# Best Tire For 200Sx 15" wheels?



## T200Sx (Jan 17, 2005)

Well I'm gettin some 15's for my car and I know they'll be 205 wide but im not sure about sidewall? Also what is the best tire to for the 15 I guess it would be the same as the best tire for the Se-R..So please help. For the tire im looking for somthing that rides decent.. Not really that big of a deal to me, but i would like them to last nothing like those 10k tires they sell thanks guys


----------



## Zac (Mar 10, 2004)

YOKOHAMA AVID V4S!!!!!!!!!!!!!!!!!!!!!!!!!!
500 tread wear rating meaning you could get upwards of 100k miles. great handling and overall a very well built tyre.

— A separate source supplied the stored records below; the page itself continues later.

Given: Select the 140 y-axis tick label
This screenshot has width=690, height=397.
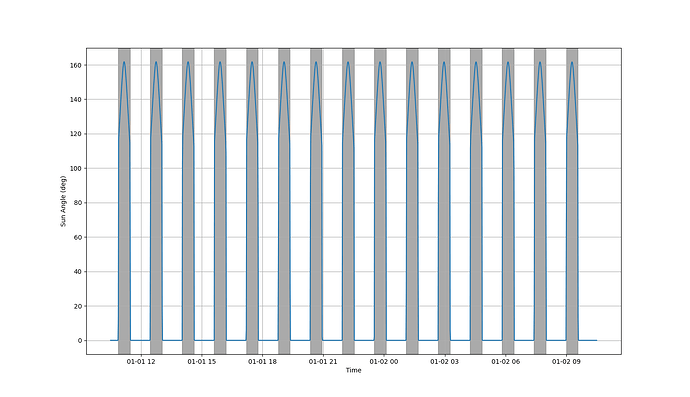Looking at the screenshot, I should point(76,99).
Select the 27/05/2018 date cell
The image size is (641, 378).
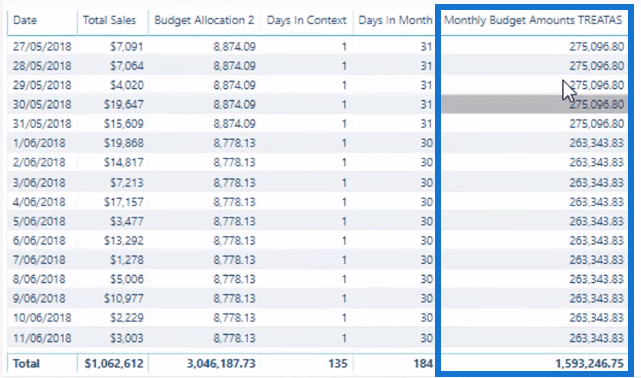tap(42, 47)
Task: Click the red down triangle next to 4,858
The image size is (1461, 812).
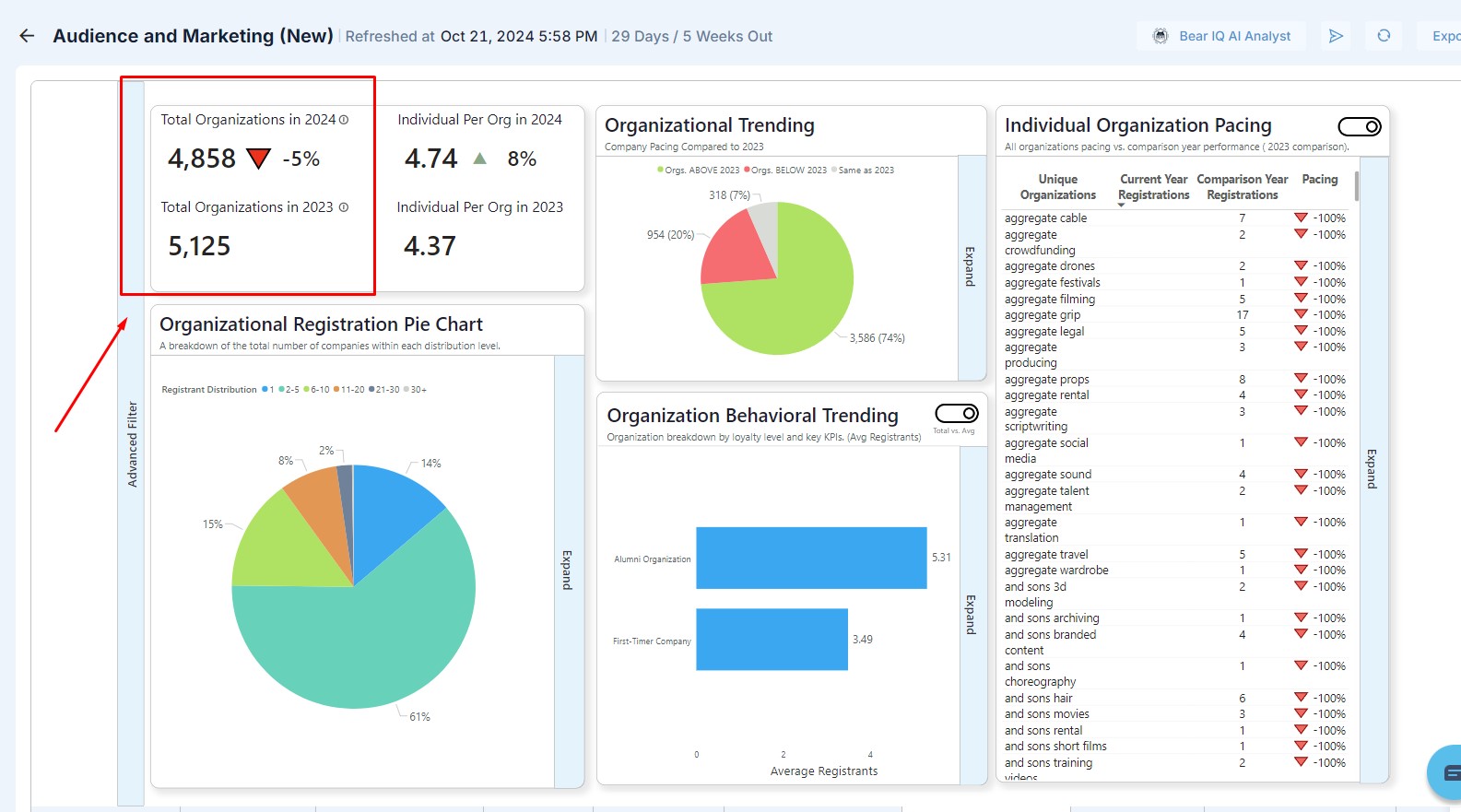Action: [258, 159]
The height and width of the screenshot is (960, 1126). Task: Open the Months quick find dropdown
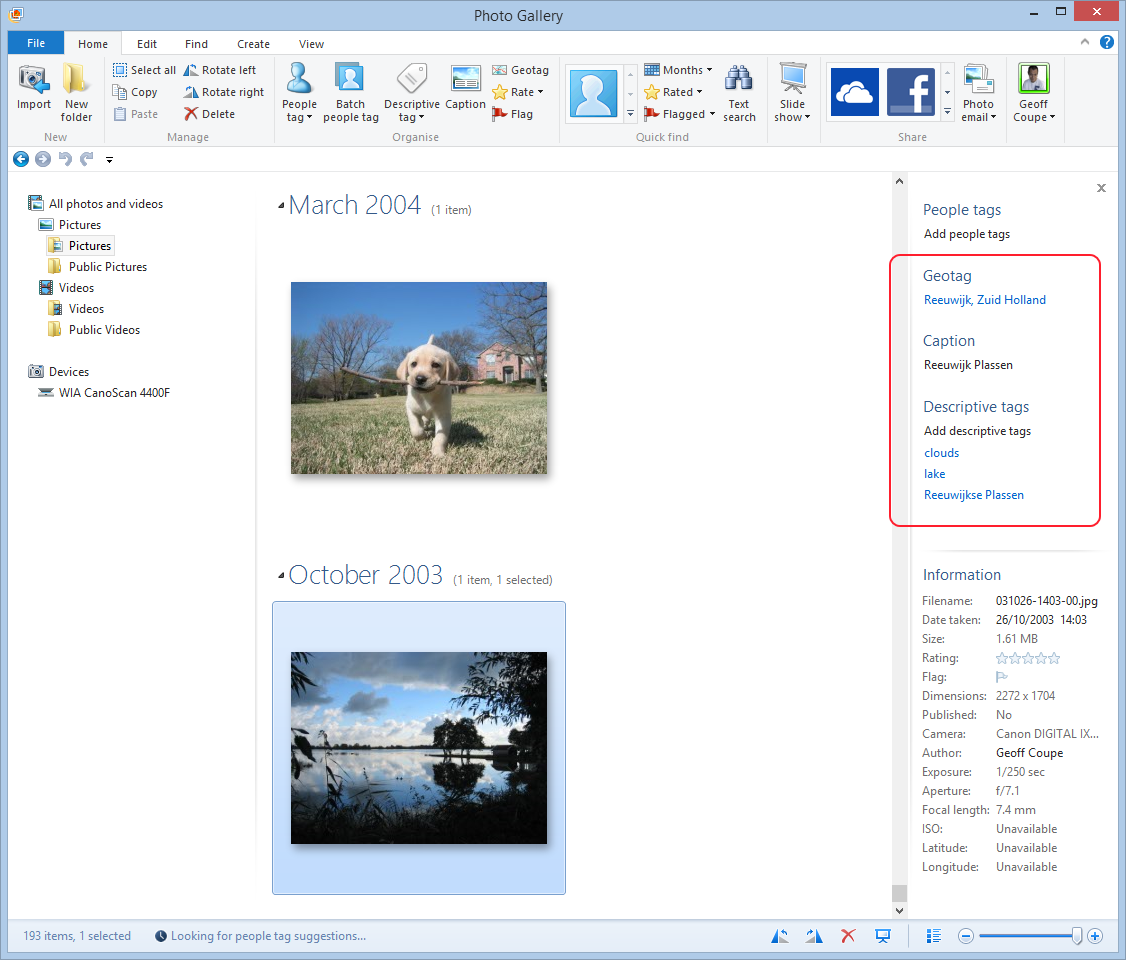click(678, 70)
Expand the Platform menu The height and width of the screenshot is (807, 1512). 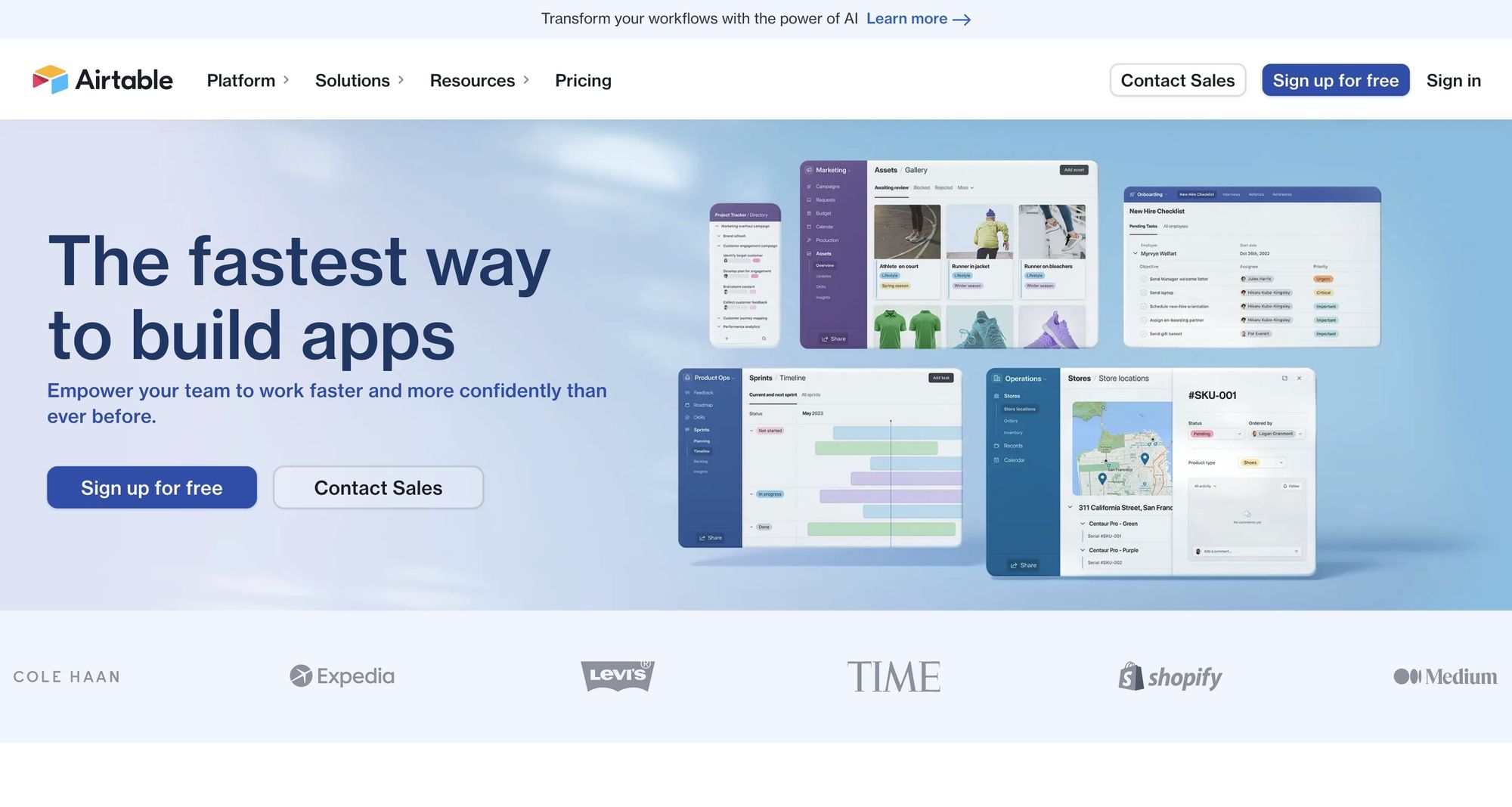coord(248,80)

http://www.tirerack.com/tires/tires...arch=false&partnum=055VR5V4S&fromCompare1=yes

and oh yea, like 70 bucks a pop


----------



## zlr101 (Nov 17, 2003)

I liked the kuhmo 712 they were cheap and worked nice on my 240sx.


----------



## T200Sx (Jan 17, 2005)

NickZac said:


> YOKOHAMA AVID V4S!!!!!!!!!!!!!!!!!!!!!!!!!!
> 500 tread wear rating meaning you could get upwards of 100k miles. great handling and overall a very well built tyre.
> 
> http://www.tirerack.com/tires/tires...arch=false&partnum=055VR5V4S&fromCompare1=yes
> ...


Sounds good to me i'll be getting those now  they should cost me around 55 through my work even better :thumbup: but what size sidewall should i get with the 15" rim?


----------



## Zac (Mar 10, 2004)

T200Sx said:


> Sounds good to me i'll be getting those now  they should cost me around 55 through my work even better :thumbup: but what size sidewall should i get with the 15" rim?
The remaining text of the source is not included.